There’s far too many choices. Do I get a consumer camcorder, a prosumer camcorder, a DSLR with video capabilities, or a real professional film camera? Well, the consumer camcorders have the consumer look, prosumer camcorders produce the same quality but have more buttons, DSLRs are missing features to consider it as a video camera, and a real film camera costs $7000.

A “pro” would say. Buy a real film camera. If you don’t have the money but know that film is what you want to do in life, save up for a real film camera.

A smart person will tell you to film with whatever you have. If the camera is limiting your abilities, buy whatever is within your budget.

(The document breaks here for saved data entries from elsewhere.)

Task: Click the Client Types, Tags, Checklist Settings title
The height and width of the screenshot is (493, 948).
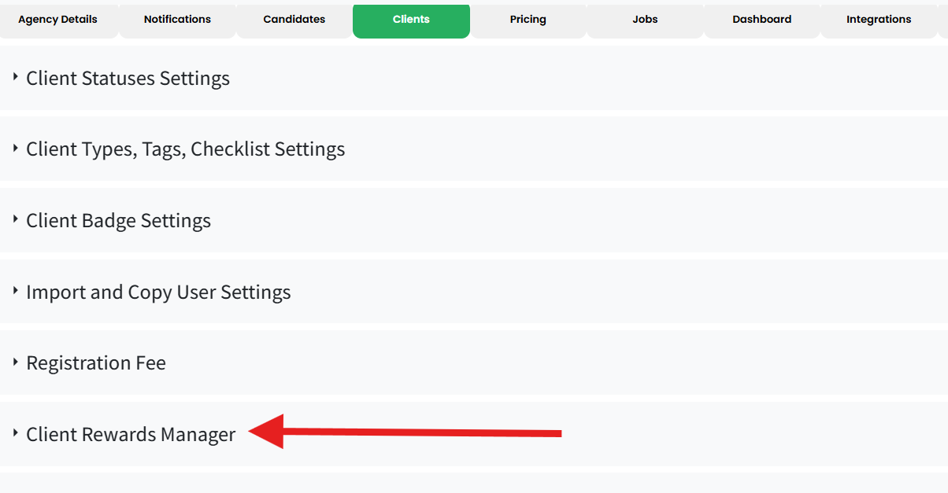Action: [x=185, y=149]
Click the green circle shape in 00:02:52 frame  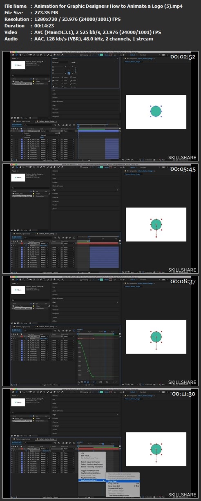[156, 111]
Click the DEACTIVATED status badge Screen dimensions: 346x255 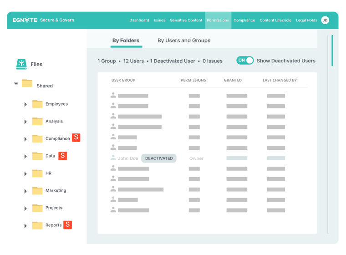coord(159,158)
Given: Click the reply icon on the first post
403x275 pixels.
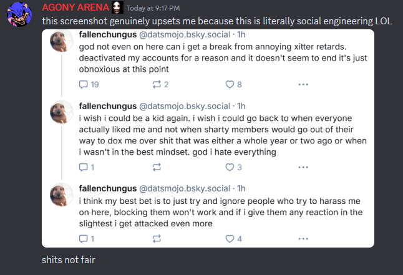Looking at the screenshot, I should 85,84.
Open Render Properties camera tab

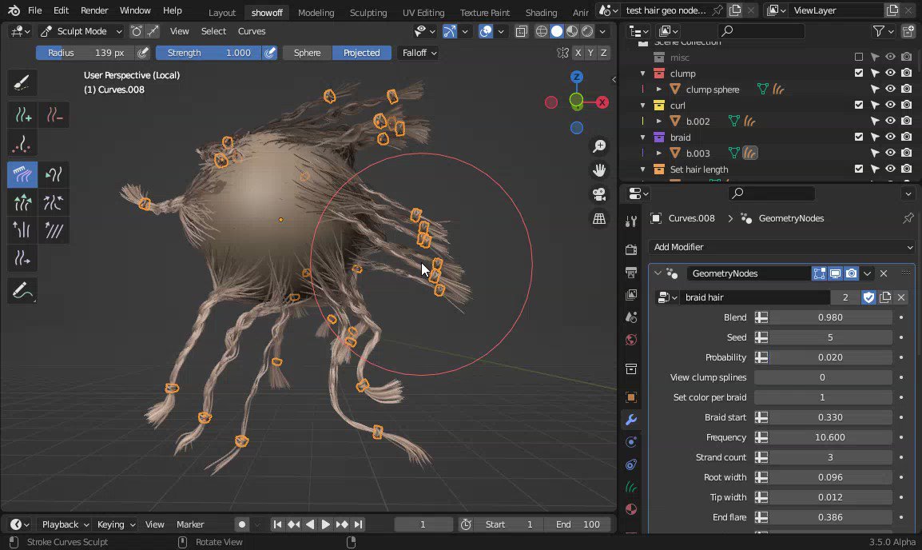pyautogui.click(x=631, y=249)
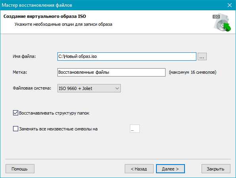Disable 'Восстанавливать структуру папок' checkbox
The image size is (236, 178).
(16, 113)
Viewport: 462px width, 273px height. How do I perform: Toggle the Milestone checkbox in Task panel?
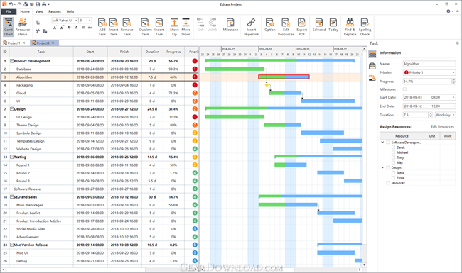click(404, 89)
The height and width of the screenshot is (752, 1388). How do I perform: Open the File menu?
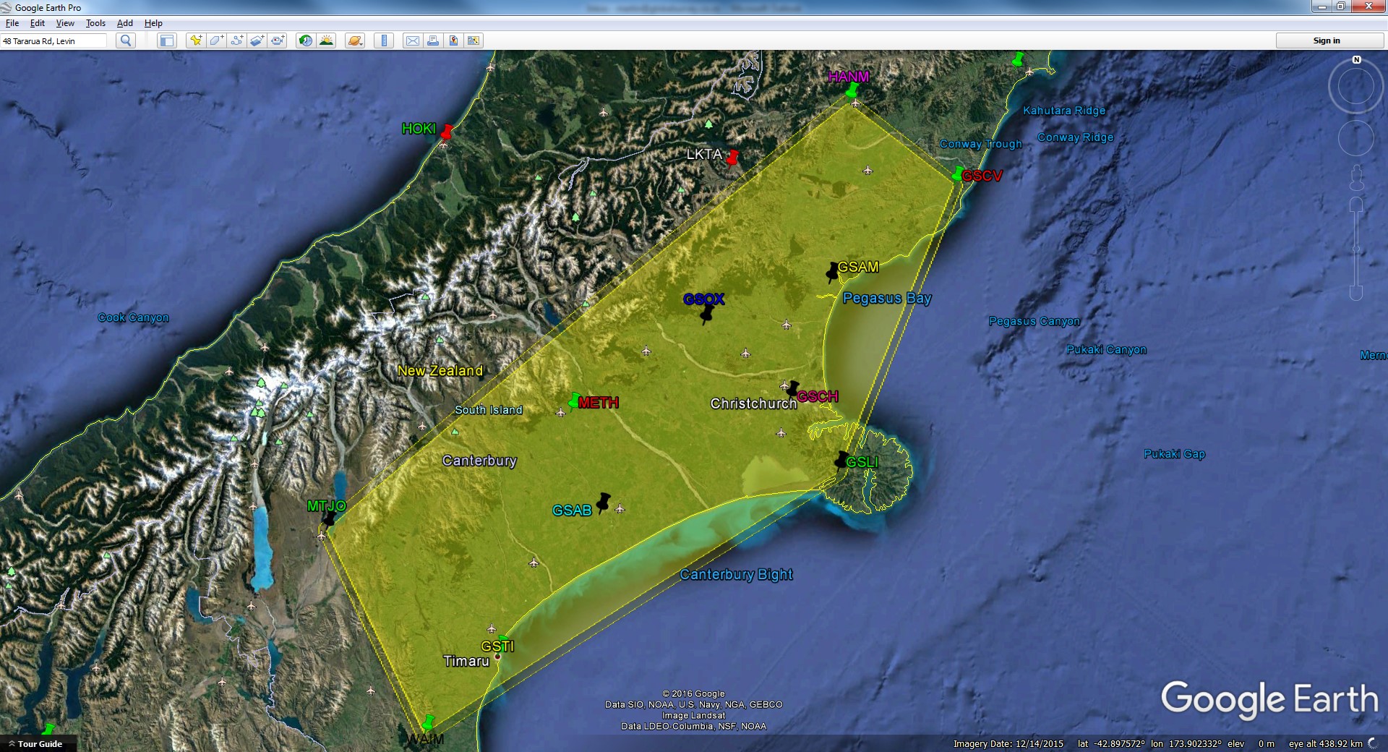12,23
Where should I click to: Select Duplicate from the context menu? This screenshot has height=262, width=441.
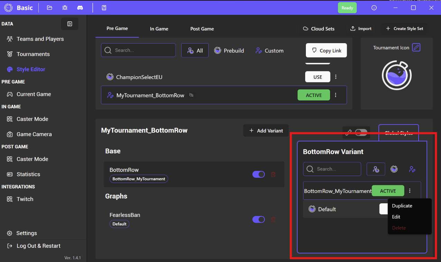coord(402,206)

If I could turn back time I’d buy a $600 TM-900 and start shooting; Then buy things as I need them.

That didn’t happen. I over-researched, spending more time reading when I could have been shooting. I ended up with a $1150 Panasonic DMC-GH2 with the 14-140mm lens. Although I don’t regret my purchase I do regret the time wasted.

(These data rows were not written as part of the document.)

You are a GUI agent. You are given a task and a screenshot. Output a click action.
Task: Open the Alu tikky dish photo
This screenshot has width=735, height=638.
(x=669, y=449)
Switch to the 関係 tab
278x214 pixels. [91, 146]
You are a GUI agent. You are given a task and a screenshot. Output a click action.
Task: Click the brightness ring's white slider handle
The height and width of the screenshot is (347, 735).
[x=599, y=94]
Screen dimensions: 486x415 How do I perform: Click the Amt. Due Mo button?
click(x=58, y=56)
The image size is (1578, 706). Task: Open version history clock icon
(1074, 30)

Hm, now I’m unsure if I should provide the research I did as it may enable a reader to continue researching.

Might be updated soon!

Even though that Panasonic was the gem of DSLR / mirror-less film-making, it sucked as a film camera. The stabilization made it impossible for any sort of recording while walking. The camera itself was large. The camera would eat up battery and memory cards.

I sold it and bought a Panasonic v750. USB-powered and steadicam-like stabilization. If only I had bought the camcorder two years ago.